APPLY WHAT YOU READ:
[1] For each statement below, decide whether it agrees with the passage on Fatima Yousef al-Ali. Answer yes or no and quote the words of the passage that decide it. (a) Her thesis at Cairo University dealt with Kuwaiti women and the short story. (b) Blood on the Moon is only partly about the Iraqi invasion of Kuwait. (c) Her writing career grew out of work in teaching.
[2] Reproduce the part of the passage on Fatima Yousef al-Ali from "Of her four" to "a candid fashion.".

EXCERPT TO READ:
Segment Open

Fatima Yousef al-Ali

Fatima Yousef al-Ali, a Kuwaiti author, was born in 1953. Her thesis at Cairo University dealt with Kuwaiti women and the short story. She has published, in Arabic, a novel, Wujuh fi-l-Ziham (Faces in the Crowd), that is recognized to be the first by a Kuwaiti woman, and several collections of short stories: Wajhuha Watan (Her Face is a Nation), Ta’ Marbuta (A Feminine Ending), Dima’ Ala-l-Qamar (Blood on the Moon), and Lismira wa-Akhwatuha (Lismira and Her Sisters). A collection of her short stories has appeared in Iran in a Farsi translation, and a book-length study of her work, written by Hasan Hamid in Arabic, has been published in Egypt.

Fatima Yousef al-Ali is known for her stories about Kuwaiti women. She praises her father’s encouragement for her career and says that she is happily married, but few of her characters are. She portrays women’s lives from different strata of Kuwait society, whether the school assistant in “Behind a Latched Window,” the schoolgirl in “Nothing Shameful,” or the wealthy sophisticate in “A Woman’s Pains Never End.”

Although many of the situations treated by Fatima Yousef al-Ali are grim, she exhibits a lively sense of humor also, as in her stories “Harem Boys” and “Aunt Banana.” Since her career in writing developed out of work in broadcasting, she has felt that the author has a duty to entertain as well as instruct.

Of her four collections of short stories, Blood on the Moon is devoted entirely to tales of the Iraqi invasion of Kuwait. These stories have a literary and emotional impact but also a political one, given the American involvement in the region. Writing political commentary in fable form, as in the story about the romance between the frog and the hedgehog, is an approach with a long history in Arabic literature, going back to the first translation of the Indian origin story of the jackals Kalila and Dimna.

Being a pioneer Kuwaiti woman author has meant a degree of marginalization, evidenced by a need to improvise publishing arrangements. One benefit of writing beneath the radar of public scrutiny, though, has been her ability to describe and discuss human sexuality in a candid fashion.

Fatima Yousef al-Ali’s short stories open a window on a world that seems a bit mysterious to some Americans. The heroine’s spouse in “Vote for Me!” is not overtly abusive but will certainly not be voting for her. The administrator of public grants detects so many flaws in the applicants that he decides to award all of them to himself. Lismira, in her story, is stranded in a gloomy city far from Kuwait and from her lover and her spouse. The heroine in “A Woman’s Pains” is as much a predator as the self-righteous religious admirer who climbs in bed with her in a hotel room in Asia and scratches her with his beard. It is hard to strike the right balance in considering the status of women in Kuwait. Fatima Yousef al-Ali with her depictions of women from many walks of life helps the reader better understand the challenges facing them and thus helps us learn more about ourselves, too.

Segment Closed

DATA FOR ANALYSIS:
Segment Open

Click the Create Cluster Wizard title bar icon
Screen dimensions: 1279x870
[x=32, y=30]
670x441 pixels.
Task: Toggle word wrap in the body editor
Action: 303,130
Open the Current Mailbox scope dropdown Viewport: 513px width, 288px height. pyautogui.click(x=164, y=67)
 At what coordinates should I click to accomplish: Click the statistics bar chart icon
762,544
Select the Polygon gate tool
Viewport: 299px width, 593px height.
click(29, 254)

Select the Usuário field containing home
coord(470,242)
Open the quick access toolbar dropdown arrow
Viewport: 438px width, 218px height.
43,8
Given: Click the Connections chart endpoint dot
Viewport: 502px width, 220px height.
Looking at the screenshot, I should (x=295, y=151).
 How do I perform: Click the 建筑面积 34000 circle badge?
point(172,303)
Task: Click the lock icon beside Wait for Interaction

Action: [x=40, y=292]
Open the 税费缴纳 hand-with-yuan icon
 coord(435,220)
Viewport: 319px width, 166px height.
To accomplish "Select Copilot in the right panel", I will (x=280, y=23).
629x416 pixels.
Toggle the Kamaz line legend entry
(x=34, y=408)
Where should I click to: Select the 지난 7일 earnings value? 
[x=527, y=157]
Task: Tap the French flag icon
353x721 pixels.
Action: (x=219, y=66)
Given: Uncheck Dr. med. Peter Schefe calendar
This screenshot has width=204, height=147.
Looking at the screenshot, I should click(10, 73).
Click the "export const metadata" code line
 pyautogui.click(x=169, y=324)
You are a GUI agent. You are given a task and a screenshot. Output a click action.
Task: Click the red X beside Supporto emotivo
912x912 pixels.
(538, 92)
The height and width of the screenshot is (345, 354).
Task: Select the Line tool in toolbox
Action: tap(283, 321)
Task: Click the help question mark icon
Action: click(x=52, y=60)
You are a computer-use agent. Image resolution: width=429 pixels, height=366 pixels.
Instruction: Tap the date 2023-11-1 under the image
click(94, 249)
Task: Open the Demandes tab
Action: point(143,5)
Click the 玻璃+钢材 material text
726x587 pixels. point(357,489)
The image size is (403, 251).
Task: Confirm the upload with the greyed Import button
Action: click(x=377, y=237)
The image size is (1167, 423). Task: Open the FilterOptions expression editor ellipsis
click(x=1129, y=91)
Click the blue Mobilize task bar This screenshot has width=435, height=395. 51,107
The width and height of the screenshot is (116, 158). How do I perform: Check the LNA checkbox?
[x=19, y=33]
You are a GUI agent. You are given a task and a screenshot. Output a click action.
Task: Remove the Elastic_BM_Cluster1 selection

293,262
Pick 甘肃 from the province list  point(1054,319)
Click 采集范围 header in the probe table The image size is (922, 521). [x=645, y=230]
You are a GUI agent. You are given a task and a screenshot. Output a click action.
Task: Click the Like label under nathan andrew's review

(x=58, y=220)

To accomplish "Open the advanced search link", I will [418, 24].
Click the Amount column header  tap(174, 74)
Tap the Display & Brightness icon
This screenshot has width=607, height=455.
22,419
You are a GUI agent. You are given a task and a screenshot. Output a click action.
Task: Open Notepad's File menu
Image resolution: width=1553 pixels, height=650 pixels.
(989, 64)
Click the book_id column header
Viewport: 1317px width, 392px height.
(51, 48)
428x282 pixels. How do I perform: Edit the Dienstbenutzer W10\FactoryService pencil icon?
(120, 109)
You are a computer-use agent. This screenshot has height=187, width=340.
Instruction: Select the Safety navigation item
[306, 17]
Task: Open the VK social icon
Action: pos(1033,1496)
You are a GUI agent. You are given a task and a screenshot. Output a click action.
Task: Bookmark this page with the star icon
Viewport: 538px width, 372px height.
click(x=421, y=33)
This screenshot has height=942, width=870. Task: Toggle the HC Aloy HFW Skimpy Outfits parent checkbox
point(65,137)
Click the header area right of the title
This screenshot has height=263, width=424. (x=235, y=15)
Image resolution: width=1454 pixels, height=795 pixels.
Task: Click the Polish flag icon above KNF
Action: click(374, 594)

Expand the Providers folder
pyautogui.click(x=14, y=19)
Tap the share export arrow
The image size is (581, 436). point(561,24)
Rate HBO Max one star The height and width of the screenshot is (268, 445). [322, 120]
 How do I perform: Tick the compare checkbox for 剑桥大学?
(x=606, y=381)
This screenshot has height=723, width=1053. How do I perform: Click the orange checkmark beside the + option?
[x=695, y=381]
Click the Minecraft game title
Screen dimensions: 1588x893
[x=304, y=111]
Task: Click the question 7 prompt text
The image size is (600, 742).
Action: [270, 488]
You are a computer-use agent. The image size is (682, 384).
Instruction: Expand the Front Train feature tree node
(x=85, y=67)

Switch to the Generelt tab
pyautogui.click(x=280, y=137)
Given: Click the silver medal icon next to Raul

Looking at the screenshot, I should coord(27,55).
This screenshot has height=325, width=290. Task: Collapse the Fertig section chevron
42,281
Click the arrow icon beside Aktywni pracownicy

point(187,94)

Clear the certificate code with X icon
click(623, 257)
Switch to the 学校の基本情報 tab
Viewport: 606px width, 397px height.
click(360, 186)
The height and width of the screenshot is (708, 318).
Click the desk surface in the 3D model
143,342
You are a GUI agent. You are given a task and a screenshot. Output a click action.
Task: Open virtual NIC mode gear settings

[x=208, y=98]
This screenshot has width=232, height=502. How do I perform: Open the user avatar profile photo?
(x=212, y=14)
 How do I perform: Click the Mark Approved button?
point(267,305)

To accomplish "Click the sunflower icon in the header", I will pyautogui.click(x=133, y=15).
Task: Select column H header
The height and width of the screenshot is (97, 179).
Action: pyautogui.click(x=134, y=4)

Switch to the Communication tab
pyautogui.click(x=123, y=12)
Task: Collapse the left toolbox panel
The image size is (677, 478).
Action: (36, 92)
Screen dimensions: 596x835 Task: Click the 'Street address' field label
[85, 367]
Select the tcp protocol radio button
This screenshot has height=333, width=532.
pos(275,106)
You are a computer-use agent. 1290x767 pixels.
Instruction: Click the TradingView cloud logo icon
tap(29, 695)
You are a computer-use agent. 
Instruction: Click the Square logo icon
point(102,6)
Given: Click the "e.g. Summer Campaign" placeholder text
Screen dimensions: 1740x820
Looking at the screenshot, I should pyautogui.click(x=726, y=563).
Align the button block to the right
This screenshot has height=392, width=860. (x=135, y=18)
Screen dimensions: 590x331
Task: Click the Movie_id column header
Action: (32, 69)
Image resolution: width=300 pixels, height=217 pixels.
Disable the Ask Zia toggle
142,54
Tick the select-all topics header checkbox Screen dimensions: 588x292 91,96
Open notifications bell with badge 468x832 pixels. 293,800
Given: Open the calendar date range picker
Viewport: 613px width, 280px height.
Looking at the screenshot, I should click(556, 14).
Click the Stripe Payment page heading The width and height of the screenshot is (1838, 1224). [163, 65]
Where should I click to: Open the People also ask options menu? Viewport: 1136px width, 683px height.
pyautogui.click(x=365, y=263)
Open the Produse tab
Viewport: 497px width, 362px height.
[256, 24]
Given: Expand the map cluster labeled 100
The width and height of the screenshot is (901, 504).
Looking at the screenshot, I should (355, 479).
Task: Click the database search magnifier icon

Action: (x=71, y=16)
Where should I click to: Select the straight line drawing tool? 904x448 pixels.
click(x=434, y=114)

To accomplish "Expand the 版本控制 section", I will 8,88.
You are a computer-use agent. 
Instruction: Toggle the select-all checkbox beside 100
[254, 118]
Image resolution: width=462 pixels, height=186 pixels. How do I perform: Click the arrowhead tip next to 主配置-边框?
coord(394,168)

Segment Closed

RESULTS IN ORDER:
[1]
(a) Yes: "Her thesis at Cairo University dealt with Kuwaiti women and the short story."
(b) No: "Blood on the Moon is devoted entirely to tales of the Iraqi invasion of Kuwait."
(c) No: "her career in writing developed out of work in broadcasting"

[2]
Of her four collections of short stories, Blood on the Moon is devoted entirely to tales of the Iraqi invasion of Kuwait. These stories have a literary and emotional impact but also a political one, given the American involvement in the region. Writing political commentary in fable form, as in the story about the romance between the frog and the hedgehog, is an approach with a long history in Arabic literature, going back to the first translation of the Indian origin story of the jackals Kalila and Dimna.

Being a pioneer Kuwaiti woman author has meant a degree of marginalization, evidenced by a need to improvise publishing arrangements. One benefit of writing beneath the radar of public scrutiny, though, has been her ability to describe and discuss human sexuality in a candid fashion.